A participação não alcançou os 50% requeridos para tornar o resultado vinculante, mas o primeiro-ministro socialista, José Sócrates, confirmou, como já havia anunciado antes, que o parlamento, onde os socialistas são majoritários, modificará a lei atual e ratificará o resultado deste domingo.

“A interrupção voluntária da gravidez até as dez semanas praticada por uma mulher num centro de saúde autorizado deixará de ser um crime”, declarou Sócrates durante uma entrevista coletiva. O resultado deste referendo “não significa a derrota de um campo”, acrescentou, destacando que Portugal aderia “às boas práticas de outros países europeus” para “combater eficazmente o aborto clandestino”.

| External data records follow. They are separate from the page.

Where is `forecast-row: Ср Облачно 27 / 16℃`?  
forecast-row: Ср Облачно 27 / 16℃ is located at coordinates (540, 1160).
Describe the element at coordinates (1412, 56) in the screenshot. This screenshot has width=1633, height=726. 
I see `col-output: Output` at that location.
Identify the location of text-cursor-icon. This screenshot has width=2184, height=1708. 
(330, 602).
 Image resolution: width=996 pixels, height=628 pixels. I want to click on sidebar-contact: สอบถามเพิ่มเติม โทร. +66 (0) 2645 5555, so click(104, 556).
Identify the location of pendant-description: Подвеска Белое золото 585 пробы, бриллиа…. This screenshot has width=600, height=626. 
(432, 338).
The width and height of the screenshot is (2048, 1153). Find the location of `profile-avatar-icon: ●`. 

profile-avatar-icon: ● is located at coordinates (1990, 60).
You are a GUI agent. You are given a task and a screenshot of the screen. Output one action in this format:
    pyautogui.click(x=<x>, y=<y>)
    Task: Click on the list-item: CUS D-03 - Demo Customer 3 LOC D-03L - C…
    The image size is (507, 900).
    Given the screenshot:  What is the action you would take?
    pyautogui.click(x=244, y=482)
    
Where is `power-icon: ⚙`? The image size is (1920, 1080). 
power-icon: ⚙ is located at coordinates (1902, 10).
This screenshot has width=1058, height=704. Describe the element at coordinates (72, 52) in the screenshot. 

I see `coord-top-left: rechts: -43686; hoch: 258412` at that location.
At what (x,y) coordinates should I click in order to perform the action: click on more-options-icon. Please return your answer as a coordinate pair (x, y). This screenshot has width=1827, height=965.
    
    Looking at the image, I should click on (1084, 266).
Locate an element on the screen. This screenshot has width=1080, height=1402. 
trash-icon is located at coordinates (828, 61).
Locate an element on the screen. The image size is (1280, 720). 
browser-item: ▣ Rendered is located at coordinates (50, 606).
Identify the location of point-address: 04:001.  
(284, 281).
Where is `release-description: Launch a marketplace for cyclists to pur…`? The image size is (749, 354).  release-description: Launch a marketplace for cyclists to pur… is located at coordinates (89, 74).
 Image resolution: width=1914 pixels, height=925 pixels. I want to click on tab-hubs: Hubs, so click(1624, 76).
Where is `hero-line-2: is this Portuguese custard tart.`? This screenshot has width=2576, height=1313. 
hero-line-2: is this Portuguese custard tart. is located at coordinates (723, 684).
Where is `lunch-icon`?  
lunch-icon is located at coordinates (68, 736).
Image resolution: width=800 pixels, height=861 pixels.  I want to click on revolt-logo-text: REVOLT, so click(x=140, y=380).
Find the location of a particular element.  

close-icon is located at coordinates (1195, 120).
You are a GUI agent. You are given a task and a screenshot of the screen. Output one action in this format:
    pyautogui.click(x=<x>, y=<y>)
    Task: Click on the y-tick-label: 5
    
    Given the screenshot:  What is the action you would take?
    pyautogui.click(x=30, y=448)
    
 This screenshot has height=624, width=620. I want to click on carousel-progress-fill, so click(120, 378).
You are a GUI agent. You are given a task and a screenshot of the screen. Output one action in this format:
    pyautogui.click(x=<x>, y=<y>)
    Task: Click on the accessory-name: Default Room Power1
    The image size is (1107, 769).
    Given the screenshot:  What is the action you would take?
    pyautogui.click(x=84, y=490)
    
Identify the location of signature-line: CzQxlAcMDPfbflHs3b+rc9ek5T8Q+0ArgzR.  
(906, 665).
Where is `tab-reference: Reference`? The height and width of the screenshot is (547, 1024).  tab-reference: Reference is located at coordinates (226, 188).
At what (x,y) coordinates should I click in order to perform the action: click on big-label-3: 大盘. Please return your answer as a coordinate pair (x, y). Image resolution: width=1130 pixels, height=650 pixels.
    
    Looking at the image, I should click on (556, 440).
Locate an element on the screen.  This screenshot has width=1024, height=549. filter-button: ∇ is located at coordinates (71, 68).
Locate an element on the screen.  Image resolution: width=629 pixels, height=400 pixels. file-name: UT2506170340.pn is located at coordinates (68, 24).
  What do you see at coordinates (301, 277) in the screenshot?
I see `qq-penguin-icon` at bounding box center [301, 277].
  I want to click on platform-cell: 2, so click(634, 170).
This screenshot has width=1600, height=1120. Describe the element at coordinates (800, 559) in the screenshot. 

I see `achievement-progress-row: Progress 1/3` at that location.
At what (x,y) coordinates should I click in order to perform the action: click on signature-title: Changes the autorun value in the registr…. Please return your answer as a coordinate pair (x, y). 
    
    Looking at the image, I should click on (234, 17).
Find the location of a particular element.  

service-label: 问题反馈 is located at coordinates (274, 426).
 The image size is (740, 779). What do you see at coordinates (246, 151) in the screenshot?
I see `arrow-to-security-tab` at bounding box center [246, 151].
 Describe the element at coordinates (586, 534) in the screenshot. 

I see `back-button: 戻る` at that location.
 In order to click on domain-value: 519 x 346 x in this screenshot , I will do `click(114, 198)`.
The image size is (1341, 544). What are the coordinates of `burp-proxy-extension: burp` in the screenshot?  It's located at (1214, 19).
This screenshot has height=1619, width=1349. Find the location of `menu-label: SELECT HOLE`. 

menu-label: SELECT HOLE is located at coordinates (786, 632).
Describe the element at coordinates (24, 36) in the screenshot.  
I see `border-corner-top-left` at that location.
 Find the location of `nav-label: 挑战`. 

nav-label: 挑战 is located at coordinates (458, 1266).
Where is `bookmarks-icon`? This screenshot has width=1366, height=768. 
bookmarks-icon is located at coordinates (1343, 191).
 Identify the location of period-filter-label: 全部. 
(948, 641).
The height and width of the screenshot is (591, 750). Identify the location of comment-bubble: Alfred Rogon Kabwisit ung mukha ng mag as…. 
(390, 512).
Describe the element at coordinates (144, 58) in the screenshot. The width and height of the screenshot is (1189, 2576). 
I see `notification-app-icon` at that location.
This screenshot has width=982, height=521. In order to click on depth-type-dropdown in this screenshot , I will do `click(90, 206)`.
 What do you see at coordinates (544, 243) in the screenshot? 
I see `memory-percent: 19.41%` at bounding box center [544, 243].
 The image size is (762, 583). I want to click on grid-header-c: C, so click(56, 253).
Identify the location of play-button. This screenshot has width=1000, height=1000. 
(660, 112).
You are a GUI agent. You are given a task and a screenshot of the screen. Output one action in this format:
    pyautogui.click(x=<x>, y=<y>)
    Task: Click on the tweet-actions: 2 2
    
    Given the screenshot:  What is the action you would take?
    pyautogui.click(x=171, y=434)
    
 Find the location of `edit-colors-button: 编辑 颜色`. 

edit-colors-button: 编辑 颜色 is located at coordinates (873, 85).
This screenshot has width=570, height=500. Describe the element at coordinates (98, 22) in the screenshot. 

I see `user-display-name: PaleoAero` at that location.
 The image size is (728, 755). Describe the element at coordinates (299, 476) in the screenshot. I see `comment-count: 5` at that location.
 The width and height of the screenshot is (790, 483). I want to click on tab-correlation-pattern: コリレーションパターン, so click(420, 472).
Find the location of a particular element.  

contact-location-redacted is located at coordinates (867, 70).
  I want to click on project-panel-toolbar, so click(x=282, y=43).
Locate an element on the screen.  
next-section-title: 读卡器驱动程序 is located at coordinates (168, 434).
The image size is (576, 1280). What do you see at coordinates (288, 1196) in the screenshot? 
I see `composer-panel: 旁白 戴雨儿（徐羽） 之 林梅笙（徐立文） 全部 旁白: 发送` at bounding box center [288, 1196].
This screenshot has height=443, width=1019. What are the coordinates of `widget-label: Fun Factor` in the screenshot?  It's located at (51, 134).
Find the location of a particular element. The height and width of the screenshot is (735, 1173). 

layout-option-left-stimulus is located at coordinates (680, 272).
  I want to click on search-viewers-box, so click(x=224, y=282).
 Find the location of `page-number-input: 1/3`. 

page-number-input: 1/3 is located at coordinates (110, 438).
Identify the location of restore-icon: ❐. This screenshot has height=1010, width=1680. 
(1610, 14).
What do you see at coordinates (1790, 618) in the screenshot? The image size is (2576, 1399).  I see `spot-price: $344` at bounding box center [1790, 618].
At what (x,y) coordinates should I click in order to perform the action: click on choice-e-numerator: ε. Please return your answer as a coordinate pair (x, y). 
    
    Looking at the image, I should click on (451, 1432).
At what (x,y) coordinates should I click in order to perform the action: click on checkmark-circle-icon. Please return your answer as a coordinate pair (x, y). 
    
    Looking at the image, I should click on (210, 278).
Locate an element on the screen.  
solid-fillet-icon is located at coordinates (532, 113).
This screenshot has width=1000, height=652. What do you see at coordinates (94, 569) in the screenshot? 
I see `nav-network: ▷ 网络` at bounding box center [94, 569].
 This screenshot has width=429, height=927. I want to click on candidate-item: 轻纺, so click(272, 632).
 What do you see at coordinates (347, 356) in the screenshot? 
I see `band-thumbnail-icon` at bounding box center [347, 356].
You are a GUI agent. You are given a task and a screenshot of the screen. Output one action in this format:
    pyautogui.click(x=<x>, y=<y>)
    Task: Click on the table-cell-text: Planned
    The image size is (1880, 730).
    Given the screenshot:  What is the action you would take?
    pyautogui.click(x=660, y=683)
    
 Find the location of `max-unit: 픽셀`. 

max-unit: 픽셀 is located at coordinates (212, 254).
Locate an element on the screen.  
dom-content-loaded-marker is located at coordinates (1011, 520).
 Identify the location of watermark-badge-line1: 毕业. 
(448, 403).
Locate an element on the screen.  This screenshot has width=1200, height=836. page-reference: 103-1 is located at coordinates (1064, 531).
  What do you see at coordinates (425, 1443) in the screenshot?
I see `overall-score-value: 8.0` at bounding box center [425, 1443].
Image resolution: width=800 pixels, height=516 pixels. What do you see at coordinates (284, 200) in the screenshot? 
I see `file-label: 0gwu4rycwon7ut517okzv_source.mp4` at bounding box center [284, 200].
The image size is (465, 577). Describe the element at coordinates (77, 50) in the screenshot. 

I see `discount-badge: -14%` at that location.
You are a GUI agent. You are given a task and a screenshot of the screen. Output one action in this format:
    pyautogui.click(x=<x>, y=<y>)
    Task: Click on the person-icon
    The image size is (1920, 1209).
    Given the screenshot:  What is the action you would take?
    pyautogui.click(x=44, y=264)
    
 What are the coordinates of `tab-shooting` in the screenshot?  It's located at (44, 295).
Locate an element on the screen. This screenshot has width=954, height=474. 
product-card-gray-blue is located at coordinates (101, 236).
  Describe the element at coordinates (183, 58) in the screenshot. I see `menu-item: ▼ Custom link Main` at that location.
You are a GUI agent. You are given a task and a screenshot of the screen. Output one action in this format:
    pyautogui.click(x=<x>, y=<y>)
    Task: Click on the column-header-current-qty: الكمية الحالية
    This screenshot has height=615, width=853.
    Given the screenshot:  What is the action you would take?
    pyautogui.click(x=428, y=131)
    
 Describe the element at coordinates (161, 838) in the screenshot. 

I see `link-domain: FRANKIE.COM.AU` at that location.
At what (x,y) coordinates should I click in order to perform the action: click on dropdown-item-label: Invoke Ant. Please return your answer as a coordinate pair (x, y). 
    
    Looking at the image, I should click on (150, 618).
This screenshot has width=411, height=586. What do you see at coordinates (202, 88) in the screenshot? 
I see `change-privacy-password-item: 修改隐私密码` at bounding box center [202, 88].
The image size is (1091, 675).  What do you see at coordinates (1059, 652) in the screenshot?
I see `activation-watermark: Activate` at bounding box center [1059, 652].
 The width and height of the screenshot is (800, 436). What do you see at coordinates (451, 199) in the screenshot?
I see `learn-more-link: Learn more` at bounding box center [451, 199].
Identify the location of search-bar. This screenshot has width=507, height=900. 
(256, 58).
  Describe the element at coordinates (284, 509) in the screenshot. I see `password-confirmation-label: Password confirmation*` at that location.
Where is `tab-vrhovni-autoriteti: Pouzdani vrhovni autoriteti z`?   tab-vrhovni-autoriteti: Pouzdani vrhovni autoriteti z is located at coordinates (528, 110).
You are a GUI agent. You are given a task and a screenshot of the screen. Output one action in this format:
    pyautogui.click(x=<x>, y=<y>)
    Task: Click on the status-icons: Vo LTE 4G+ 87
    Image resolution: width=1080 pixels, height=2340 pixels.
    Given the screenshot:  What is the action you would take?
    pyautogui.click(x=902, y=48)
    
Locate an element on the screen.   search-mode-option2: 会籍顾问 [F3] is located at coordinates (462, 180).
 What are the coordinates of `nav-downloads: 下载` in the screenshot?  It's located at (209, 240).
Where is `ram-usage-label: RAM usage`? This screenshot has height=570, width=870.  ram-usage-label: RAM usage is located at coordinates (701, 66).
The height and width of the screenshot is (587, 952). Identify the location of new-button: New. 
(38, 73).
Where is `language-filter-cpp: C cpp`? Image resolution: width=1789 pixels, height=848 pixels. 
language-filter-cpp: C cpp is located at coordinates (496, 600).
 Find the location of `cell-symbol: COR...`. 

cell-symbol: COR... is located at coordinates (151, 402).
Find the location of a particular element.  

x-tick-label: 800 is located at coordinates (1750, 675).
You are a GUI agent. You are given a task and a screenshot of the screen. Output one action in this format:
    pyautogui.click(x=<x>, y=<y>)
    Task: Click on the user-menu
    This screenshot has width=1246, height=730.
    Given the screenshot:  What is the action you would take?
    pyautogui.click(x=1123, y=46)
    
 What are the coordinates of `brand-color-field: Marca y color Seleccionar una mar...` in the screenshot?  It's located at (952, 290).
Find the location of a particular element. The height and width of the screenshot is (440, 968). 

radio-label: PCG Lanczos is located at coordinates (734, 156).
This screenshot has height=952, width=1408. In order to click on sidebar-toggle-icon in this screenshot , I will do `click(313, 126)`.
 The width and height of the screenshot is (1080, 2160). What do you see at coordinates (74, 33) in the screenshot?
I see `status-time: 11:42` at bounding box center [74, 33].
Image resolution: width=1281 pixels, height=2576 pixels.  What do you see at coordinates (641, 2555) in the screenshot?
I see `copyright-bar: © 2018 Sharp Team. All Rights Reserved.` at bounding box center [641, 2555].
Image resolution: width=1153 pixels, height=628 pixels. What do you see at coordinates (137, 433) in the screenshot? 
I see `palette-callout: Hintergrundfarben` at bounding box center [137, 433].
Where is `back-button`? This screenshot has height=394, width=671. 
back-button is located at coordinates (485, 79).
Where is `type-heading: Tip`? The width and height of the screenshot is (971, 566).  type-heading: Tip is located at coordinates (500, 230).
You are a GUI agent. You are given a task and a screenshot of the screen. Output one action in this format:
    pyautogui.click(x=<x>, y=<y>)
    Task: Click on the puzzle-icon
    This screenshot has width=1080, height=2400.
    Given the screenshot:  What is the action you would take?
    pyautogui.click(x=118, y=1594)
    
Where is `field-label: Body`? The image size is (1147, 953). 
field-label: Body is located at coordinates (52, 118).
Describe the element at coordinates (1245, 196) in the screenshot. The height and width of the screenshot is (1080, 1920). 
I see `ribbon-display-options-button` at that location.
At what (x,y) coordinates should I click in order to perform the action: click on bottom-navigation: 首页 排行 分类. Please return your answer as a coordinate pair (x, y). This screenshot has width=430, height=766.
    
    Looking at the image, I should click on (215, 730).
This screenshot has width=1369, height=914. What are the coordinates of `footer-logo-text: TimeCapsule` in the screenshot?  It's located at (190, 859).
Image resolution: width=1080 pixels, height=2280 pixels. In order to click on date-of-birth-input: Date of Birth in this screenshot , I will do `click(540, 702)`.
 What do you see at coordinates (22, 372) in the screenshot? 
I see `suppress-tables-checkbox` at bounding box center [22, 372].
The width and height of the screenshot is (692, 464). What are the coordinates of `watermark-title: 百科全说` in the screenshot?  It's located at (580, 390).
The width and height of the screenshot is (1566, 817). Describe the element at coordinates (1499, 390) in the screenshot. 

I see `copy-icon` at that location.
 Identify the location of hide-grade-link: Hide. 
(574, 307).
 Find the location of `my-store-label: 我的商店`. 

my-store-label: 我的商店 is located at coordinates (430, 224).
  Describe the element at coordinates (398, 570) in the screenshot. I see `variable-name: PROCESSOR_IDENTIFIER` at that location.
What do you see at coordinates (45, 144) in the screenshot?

“A maioria dos portugueses votou sim (…). Estimo que a vontade da maioria deve ser respeitada”, declarou por sua vez o dirigente do Partido Social Democrata (centro-direita, oposição), Marques Mendes.

As pesquisas anteriores ao referendo antecipavam uma vitória do “sim”, mas também uma débil participação, o que pode ter favorecido os adversários da descriminalização do aborto, como havia acontecido anteriormente num referendo sobre o tema, em 1998.

Naquela ocasião, uma abstenção de 68% permitiu a vitória do “Não” por uma débil maioria de 50,7%.

Nas missas celebradas este domingo, os padres lembraram em suas homilias a doutrina da Igreja Católica, que nas últimas semanas tentou por todos os meios persuadir os eleitores a votarem contra “o crime abominável” do aborto, num país onde mais de 90% da população se declara católica.

Na paróquia São João Brito, em Lisboa, o pároco sublinhou “o valor absoluto e inviolável da vida, desde a concepção até a morte”.

“Que ninguém falte, que ninguém se abstenha de cumprir com seu dever cívico”, pediu o pai Lorenzo Sebastiao Dias, convidando os fiéis a “continuarem no caminho do Senhor” e não no dos “ímpios”, sem dar no entanto explícitas indicações de voto, o que seria violar a lei eleitoral.

A lei portuguesa, uma das mais restritivas da União Européia, prevê atualmente penas de até três anos de prisão para as mulheres que realizarem uma “Interrupção Voluntária da Gravidez” (IVE), salvo em caso de violação, perigo para a vida da mãe ou má-formação do feto. Durante a campanha, a descriminalização do aborto foi objeto de animados debates na imprensa, mas não conseguiu envolver a população.

Enquanto 12 organizações de inspiração católica criadas para a ocasião defenderam o “Não”, os partidos de esquerda e cinco movimentos de cidadãos fizeram campanha para o “Sim”.

Estes últimos sublinharam a necessidade de acabar com a “vergonha nacional dos abortos clandestinos” e seu cortejo de “sofrimento, humilhação e riscos”, sobretudo para as mulheres de origem modesta.

Segundo a Associação de Planejamento Familiar, 18.000 abortos foram praticados ilegalmente em 2005 em Portugal e levaram 10.000 mulheres aos serviços de emergência dos hospitais por diversas complicações.

O primeiro-ministro socialista, José Sócrates, interveio pessoalmente a favor da descriminalização do aborto, e antecipou que uma vitória do “sim” faria com que Portugal passasse do conservadorismo à “modernidade e ao progresso”.